Because the Supreme Court of the United States has interpreted the First Amendment as providing such broad and resilient protection to free expression, that right trumps competing privacy interests much more often under U.S. law than European law.

Further, the U.S. has shown relatively little interest in some issues that have deeply concerned European authorities, such as data mining. This may be the result of distinctively American anxieties about government overreach into economically profitable activity.
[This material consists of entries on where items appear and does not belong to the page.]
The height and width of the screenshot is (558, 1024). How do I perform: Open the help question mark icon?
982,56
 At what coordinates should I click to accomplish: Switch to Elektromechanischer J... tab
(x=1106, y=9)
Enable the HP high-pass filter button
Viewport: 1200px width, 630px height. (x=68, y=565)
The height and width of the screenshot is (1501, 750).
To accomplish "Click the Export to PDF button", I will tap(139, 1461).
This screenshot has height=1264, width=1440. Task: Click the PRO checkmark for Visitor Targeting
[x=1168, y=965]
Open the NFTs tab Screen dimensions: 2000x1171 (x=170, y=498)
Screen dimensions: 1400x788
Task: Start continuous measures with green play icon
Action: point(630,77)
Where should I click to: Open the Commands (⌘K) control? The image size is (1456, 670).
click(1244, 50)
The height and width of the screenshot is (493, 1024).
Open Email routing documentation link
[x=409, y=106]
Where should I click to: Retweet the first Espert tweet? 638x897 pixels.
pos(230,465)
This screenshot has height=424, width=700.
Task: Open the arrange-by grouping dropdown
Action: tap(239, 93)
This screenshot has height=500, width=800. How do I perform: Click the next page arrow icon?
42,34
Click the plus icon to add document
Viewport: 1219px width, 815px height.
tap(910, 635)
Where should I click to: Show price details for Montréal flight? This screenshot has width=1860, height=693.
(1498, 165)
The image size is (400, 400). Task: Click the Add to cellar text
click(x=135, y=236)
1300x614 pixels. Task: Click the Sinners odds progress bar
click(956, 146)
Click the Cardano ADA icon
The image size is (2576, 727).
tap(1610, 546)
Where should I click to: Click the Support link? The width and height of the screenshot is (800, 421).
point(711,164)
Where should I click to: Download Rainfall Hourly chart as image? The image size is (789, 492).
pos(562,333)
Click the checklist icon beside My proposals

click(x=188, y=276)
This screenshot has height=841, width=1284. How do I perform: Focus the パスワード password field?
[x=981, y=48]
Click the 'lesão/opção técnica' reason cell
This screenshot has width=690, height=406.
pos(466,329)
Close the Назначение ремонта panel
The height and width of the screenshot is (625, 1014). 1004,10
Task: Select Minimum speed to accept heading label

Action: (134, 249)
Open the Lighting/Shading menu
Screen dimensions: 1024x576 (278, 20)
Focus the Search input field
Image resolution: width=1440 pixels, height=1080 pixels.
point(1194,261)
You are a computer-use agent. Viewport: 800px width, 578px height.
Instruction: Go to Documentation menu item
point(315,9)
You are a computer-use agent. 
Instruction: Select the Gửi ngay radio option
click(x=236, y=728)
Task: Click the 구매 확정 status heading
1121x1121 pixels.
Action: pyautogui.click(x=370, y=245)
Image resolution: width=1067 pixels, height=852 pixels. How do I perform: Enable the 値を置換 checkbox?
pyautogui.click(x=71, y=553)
The European Court has recognized a right to be “private in public.” This is a notion that a U.S. court would view as incoherent.  For example, Krotoszynski discusses the Egeland & Hanseid v. Norway case (where the court upheld a privacy claim by women who were convicted of three counts of murder and complained over having their picture taken outside the courthouse) and Sciaccia v. Italy (where the court upheld a privacy claim over the publication of a photo of an arrested defendant who had not consented to the picture). The results in these cases are all but unthinkable in an American court.

In Europe, both courts and legislatures have shown a willingness to enforce civility norms. America, in contrast, essentially has “no law of civility.”

And the European jurisprudence is largely driven by proportionality analysis: once the court finds that the right to privacy has been violated, then its role is to balance the degree of the infringement against the state’s justification for the regulation or action. For a variety of reasons, U.S. courts have generally been skeptical of ad hoc balancing tests, particularly where rights claims are involved.

It seems clear that everyone has more thinking to do.

Krotoszynski suggests in his conclusion that privacy and free speech interests are probably more reconcilable than our current jurisprudence recognizes.

But the E.U. approach is also far from perfect: there are good reasons to be concerned about applying balancing tests to matters of such import; such tests tend to yield uneven and unpredictable results, and we see this reflected in the apparent inconsistency of the E.U. decisions in this area.

This much is absolutely clear:

* Competing, and perhaps conflicting, privacy regimes will be bumping into each other with increasing frequency.

* We must talk with and learn from each other.

* We need the sort of excellent comparative work that Krotoszynski’s book embodies.  


* To borrow from the title of a book published twenty years ago about the emergence of multiculturalism: in the field of privacy, we must all be internationalists now.